In my Scala/Spark application, I create DataFrame. I plan to use this Dataframe several times throughout the program. For that's why I decided to used .cache()
method for that DataFrame. As you can see inside the loop I filter DataFrame several times with different values. For some reason .count()
method returns me the always the same result. In fact, it must return two different count values. Also, I notice strange behavior in Mesos. It feels like the .cache()
method is not being executed. After creating the DataFrame, the program goes to this part of code if (!df.head(1).isEmpty)
and performs it for a very long time. I assumed that the caching process would run for a long time, and the other processes would use this cache and run quickly. What do you think is the problem?

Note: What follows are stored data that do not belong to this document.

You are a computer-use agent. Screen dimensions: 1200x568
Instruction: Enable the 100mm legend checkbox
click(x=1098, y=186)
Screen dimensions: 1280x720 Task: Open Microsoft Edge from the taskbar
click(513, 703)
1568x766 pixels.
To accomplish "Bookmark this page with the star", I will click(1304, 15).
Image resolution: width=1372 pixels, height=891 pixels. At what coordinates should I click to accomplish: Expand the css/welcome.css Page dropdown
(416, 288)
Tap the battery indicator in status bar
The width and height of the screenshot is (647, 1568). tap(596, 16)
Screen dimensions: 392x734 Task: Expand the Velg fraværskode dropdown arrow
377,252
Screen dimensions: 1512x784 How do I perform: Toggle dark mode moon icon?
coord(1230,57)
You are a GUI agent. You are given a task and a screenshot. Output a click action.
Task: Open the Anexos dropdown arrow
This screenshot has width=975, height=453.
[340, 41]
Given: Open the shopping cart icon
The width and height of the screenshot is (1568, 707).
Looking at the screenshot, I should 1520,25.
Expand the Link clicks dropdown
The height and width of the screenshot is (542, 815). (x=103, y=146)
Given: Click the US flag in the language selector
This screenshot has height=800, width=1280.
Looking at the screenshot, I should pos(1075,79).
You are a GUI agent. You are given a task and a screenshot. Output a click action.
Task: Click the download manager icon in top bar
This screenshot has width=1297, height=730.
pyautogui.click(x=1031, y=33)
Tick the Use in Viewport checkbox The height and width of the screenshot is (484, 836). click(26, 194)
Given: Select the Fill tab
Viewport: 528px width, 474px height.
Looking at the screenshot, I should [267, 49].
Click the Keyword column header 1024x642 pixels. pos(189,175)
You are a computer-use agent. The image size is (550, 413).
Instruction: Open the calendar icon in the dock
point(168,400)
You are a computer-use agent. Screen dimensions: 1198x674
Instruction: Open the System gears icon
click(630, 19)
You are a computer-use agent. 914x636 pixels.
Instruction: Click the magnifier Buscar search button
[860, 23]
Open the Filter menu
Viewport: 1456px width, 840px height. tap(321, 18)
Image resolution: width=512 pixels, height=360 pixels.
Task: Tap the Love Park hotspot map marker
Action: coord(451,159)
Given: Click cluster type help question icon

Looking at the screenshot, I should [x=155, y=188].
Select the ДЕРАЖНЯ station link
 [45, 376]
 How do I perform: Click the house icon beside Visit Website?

import org.apache.spark.sql.DataFrame
var df: DataFrame = spark
.read
.option("delimiter", "|")
.csv("/path_to_the_files/")
.filter(col("col5").isin("XXX", "YYY", "ZZZ"))
df.cache()
var array1 = Array("111", "222")
var array2 = Array("333")
var storage = Array(array1, array2)
if (!df.head(1).isEmpty) {
for (item <- storage) {
df.filter(
col("col1").isin(item:_*)
)
println("count: " + df.count())
}
}
In fact, it must return two different count values.
Why? You are calling it on the same df
. Maybe you meant something like
val df1 = df.filter(...)
println("count: " + df1.count())
I assumed that the caching process would run for a long time, and the other processes would use this cache and run quickly.
It does, but only when the first action which depends on this dataframe is executed, and head
is that action. So you should expect exactly
the program goes to this part of code
if (!df.head(1).isEmpty)
and performs it for a very long time
Without caching, you'd also get the same time for both df.count()
calls, unless Spark detects it and enables caching on its own.